• Exercise details
Below is a block of records. Copy every line in it that contains the word "Rossi".

Stored items:
============

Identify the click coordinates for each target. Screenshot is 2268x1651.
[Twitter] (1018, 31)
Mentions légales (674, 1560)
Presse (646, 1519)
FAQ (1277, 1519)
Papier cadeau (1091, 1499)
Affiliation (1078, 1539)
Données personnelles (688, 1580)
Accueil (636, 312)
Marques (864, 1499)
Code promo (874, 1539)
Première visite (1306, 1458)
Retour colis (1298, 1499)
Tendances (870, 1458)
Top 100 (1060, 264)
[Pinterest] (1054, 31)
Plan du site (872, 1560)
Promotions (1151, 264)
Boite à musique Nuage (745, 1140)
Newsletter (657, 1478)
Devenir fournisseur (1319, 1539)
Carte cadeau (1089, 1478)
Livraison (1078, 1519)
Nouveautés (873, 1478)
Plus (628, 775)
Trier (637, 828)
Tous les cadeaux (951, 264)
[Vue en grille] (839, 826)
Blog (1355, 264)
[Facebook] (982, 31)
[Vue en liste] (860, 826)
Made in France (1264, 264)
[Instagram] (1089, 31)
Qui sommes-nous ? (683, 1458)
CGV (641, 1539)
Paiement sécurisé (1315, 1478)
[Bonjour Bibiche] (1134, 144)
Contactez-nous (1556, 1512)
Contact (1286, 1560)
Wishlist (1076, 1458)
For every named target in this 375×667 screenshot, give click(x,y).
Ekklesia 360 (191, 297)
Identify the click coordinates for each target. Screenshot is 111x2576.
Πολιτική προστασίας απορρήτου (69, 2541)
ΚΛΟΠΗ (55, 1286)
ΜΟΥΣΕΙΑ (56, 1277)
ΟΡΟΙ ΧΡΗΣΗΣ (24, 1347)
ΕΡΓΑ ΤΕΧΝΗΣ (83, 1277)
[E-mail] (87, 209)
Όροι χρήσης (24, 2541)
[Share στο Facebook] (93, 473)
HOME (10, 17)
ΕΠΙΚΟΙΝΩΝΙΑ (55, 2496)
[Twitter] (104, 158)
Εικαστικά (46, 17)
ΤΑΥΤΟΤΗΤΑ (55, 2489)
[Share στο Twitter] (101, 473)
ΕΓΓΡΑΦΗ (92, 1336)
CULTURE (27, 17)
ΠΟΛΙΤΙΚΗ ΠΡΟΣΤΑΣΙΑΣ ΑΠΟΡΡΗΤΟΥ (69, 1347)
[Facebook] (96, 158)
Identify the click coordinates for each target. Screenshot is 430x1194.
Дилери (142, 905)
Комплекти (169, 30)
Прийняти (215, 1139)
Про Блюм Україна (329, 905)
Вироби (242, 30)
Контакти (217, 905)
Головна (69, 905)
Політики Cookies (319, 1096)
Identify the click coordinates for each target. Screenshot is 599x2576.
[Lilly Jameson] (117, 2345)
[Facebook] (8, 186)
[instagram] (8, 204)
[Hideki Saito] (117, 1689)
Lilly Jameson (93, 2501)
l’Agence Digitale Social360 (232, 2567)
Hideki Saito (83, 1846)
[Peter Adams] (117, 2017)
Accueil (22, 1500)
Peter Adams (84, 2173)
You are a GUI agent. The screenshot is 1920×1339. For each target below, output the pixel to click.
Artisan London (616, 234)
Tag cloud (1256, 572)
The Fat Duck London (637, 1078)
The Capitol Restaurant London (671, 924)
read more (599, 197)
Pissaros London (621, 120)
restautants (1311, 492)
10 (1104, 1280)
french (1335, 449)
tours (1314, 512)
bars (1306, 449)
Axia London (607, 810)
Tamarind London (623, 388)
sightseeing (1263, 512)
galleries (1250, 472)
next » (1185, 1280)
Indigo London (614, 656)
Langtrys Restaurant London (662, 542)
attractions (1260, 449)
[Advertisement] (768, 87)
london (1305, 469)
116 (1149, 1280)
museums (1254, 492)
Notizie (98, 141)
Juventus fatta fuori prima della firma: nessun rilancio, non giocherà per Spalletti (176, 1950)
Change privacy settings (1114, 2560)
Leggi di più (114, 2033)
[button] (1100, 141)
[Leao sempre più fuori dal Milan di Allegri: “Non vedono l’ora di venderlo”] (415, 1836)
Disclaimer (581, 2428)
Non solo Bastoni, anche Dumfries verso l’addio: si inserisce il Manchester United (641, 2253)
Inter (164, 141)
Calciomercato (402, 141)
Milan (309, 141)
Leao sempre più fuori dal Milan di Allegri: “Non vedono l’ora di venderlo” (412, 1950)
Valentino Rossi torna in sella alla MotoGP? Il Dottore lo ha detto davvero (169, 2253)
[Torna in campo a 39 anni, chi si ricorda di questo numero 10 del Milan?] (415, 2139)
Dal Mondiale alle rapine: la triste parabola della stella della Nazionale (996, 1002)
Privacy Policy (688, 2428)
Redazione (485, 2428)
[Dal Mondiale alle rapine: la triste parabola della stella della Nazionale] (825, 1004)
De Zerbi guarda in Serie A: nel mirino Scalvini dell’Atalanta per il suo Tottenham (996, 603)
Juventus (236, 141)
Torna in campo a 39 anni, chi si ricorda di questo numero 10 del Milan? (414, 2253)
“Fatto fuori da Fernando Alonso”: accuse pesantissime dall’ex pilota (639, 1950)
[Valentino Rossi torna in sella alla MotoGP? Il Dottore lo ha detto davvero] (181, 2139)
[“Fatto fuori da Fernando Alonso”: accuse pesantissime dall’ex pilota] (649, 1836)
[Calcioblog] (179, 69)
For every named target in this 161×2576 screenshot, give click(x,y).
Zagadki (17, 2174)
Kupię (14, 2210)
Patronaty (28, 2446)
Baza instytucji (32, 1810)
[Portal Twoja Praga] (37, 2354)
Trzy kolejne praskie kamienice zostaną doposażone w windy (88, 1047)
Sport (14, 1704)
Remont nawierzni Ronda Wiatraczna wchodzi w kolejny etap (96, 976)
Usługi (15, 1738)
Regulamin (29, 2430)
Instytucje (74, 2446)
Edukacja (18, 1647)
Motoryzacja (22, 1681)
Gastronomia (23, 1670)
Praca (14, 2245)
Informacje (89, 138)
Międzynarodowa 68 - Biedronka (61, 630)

============

• Written answer
Valentino Rossi torna in sella alla MotoGP? Il Dottore lo ha detto davvero (169, 2253)
[Valentino Rossi torna in sella alla MotoGP? Il Dottore lo ha detto davvero] (181, 2139)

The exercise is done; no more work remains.